Implementation The union-find structure can be conveniently implemented using arrays. In the following implementation, the array link indicates for each element the next element in the path, or the element itself if it is a representative, and the array size indicates for each representative the size of the corresponding set.
Initially, each element belongs to a separate set:

for (int i = 1; i <= n; i++) link[i] = i;
for (int i = 1; i <= n; i++) size[i] = 1;

The function find returns the representative for an element x. The representative can be found by following the path that begins at x.

int find(int x) {
while (x != link[x]) x = link[x];
return x;
}

The function same checks whether elements a and b belong to the same set. This can easily be done by using the function find:

bool same(int a, int b) {
return find(a) == find(b);
}

The function unite joins the sets that contain elements a and b (the elements have to be in different sets). The function first finds the representatives of the sets and then connects the smaller set to the larger set.

void unite(int a, int b) {
a = find(a);
b = find(b);
if (size[a] < size[b]) swap(a,b);
size[a] += size[b];
link[b] = a;
}

The time complexity of the function find is O(log n) assuming that the length of each path is O(log n). In this case, the functions same and unite also work in O(log n) time.
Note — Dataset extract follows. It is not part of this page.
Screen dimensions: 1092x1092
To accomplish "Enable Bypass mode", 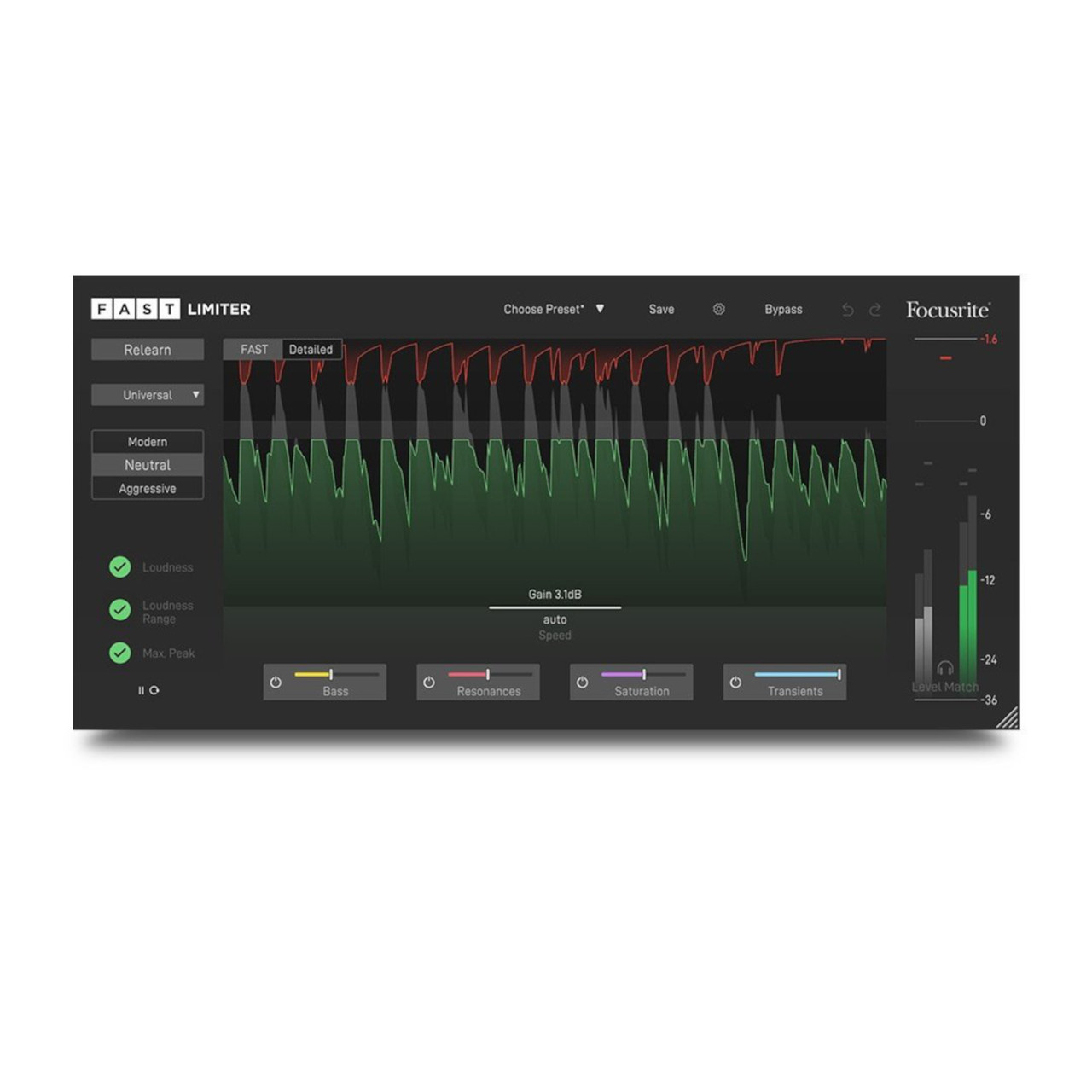I will tap(783, 309).
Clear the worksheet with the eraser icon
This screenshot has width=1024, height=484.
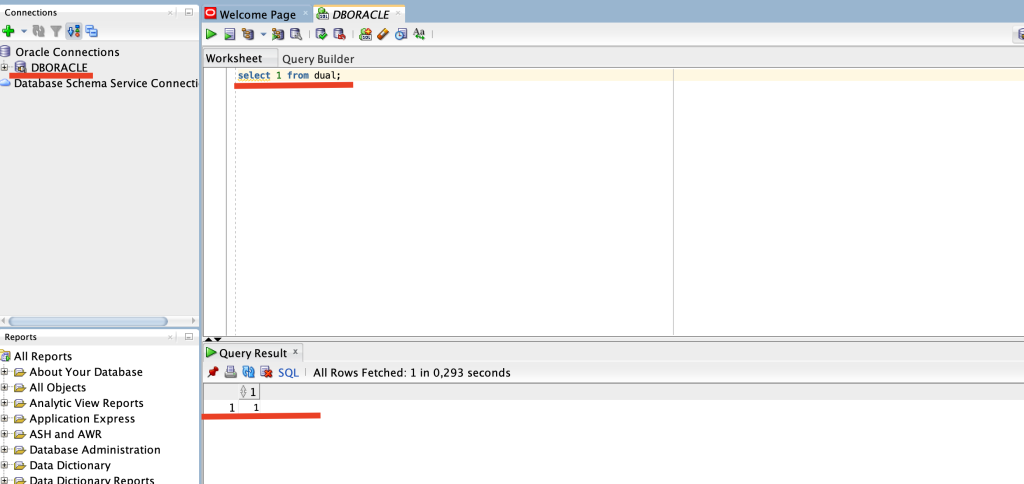point(383,34)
The function unite makes sure that the length of each path is O(log n) by connecting the smaller set to the larger set.

Path Compression Here is an alternative way to implement the find operation:

int find(int x) {
if (x == link[x]) return x;
return link[x] = find(link[x]);
}

This function uses path compression: each element in the path will directly point to its representative after the operation. It can be shown that using this function, the union-find operations work in amortized O(α(n)) time, where α(n) is the inverse Ackermann function which grows very slowly (it is almost a constant). However, path compression cannot be used in some applications of the union-find structure, such as in the dynamic connectivity algorithm (Sect. 15.5.4).

Prim’s algorithm

Prim’s Algorithm:

Prim’s algorithm is an alternative method for constructing minimum spanning trees. The algorithm first adds an arbitrary node to the tree, and then always chooses a minimum weight edge that adds a new node to the tree. Finally, all nodes have been added and a minimum spanning tree has been found.

Prim’s algorithm resembles Dijkstra’s algorithm. The difference is that Dijkstra’s algorithm always selects a node whose distance from the starting node is minimum, but Prim’s algorithm simply selects a node that can be added to the tree using a minimum weight edge.

As an example, how Prim’s algorithm constructs a minimum spanning tree for our example graph, assuming that the starting node is node 1. Like Dijkstra’s algorithm, Prim’s algorithm can be efficiently implemented using a priority queue. The priority queue should contain all nodes that can be connected o the current component using a single edge, in increasing order of the weights of the corresponding edges.

The time complexity of Prim’s algorithm is O(n + m logm) that equals the time complexity of Dijkstra’s algorithm. In practice, Prim’s and Kruskal’s algorithms are both efficient, and the choice of the algorithm is a matter of taste. Still, most competitive programmers use Kruskal’s algorithm.